I love your piece of driftwood candymancan! the snails are beautiful too, I wish I could keep them but my water is too soft for even pond snails to properly develop shells...


----------



## fishy592 (Dec 30, 2012)

ok, so I tested my pH this morning after the lights had been on for 2 hours and it was 6.6 so apparently the driftwood has been working its magic now that I have more pieces and its been (much) longer than I thought in between tests (whoops!)

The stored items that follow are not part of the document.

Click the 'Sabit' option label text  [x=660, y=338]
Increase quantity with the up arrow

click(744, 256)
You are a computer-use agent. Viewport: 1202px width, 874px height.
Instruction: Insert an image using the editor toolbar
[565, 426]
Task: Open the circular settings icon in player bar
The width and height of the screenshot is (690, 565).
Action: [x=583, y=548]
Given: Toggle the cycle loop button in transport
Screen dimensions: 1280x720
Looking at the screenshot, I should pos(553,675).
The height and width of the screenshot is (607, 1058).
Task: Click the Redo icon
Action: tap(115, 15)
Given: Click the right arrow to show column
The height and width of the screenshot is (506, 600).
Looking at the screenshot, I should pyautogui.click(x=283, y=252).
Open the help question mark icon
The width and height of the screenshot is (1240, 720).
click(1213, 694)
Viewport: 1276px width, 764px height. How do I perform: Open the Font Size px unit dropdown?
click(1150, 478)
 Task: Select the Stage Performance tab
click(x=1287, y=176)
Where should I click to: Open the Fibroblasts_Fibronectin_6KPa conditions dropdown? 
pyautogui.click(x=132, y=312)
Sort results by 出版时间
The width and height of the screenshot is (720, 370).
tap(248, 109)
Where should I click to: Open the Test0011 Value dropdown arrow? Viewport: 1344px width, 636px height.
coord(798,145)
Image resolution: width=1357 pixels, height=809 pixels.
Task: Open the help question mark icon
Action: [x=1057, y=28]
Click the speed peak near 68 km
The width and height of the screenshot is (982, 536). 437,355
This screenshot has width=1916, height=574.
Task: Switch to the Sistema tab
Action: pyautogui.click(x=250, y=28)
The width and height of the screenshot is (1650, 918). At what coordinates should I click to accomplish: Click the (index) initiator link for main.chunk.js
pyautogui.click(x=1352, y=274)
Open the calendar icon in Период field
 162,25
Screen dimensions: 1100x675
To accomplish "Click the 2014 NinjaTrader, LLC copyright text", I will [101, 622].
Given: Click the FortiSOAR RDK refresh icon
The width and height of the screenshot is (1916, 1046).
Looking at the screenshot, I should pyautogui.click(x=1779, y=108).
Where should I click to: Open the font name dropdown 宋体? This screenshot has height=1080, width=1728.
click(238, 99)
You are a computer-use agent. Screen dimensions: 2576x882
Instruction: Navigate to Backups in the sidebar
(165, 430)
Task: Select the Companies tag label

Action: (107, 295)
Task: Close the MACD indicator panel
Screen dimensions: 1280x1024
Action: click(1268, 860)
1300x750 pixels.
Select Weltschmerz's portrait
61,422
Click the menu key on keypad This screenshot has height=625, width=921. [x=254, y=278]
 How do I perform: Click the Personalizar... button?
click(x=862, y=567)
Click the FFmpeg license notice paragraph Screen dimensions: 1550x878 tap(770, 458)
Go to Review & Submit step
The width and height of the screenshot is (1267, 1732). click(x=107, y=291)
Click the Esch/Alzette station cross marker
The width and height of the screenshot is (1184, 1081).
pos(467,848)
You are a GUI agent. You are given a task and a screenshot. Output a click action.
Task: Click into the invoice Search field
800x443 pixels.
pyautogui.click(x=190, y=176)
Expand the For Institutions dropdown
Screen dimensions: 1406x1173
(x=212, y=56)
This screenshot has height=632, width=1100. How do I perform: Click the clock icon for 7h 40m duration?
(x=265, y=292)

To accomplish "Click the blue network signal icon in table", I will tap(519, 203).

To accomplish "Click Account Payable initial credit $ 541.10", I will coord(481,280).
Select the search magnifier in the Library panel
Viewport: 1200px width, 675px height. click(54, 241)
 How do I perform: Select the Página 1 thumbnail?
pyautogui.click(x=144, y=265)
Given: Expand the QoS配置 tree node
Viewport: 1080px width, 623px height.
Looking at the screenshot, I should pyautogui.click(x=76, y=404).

now I'm getting worried that it might drop too much...is this a valid concern? should I think about adding a buffer? and would it even be safe to add something to tint the water a little or is not worth it? thanks for putting up with my newbie questions/ concerns!


----------



## BWG (Oct 11, 2011)

You shouldn't need to worry about buffering the water. My water is softer than your's and I rise my GH to where your's is, but do nothing for the KH. You can add a few leaves if you want the look, but honestly your tank looks pretty sweet! lol Just noticed the random car ornament in a tank that looks so natural.


----------



## fishy592 (Dec 30, 2012)

thanks! the car model was my boyfriend's idea, he did a great job making it look rusty and natural-ish and the fish love it  so it's ok by me. I'm not sure about tinting the water yet...just a thought...a possibility (the same as a future potential sand swap as I'm bummed about the waste of money on the eco complete)


----------



## Chesh (Feb 17, 2012)

lol, car! 
^.^

The tank is _gorgeous_, and I see a lil' Ram! How long has he lived there? *luffsLivvies*


----------



## fishy592 (Dec 30, 2012)

thank you! she's been there since March and is quite a character, she's definitely camera shy though! every time I held up the camera to take her picture, she hid!


----------



## Keleborn (Aug 26, 2013)

The car makes it so American,lol!


----------



## candymancan (Aug 16, 2013)

Yea I like that car lol..

As for buffering the PH you can put small pieces of coral rock in there bout the size of your car.. Or damn I forgot the name of the rock but its a really bright white rock.. If you go back a page and look at my picture of my tank.. You see that white rock holding my driftwood up.. I have that in there to buffer my PH.. as my tap water PH is 7.8, my driftwood lowers it to like 6.8 but with my snails I don't want their shells to erode.. That rocks puts the PH at an even 7.2


----------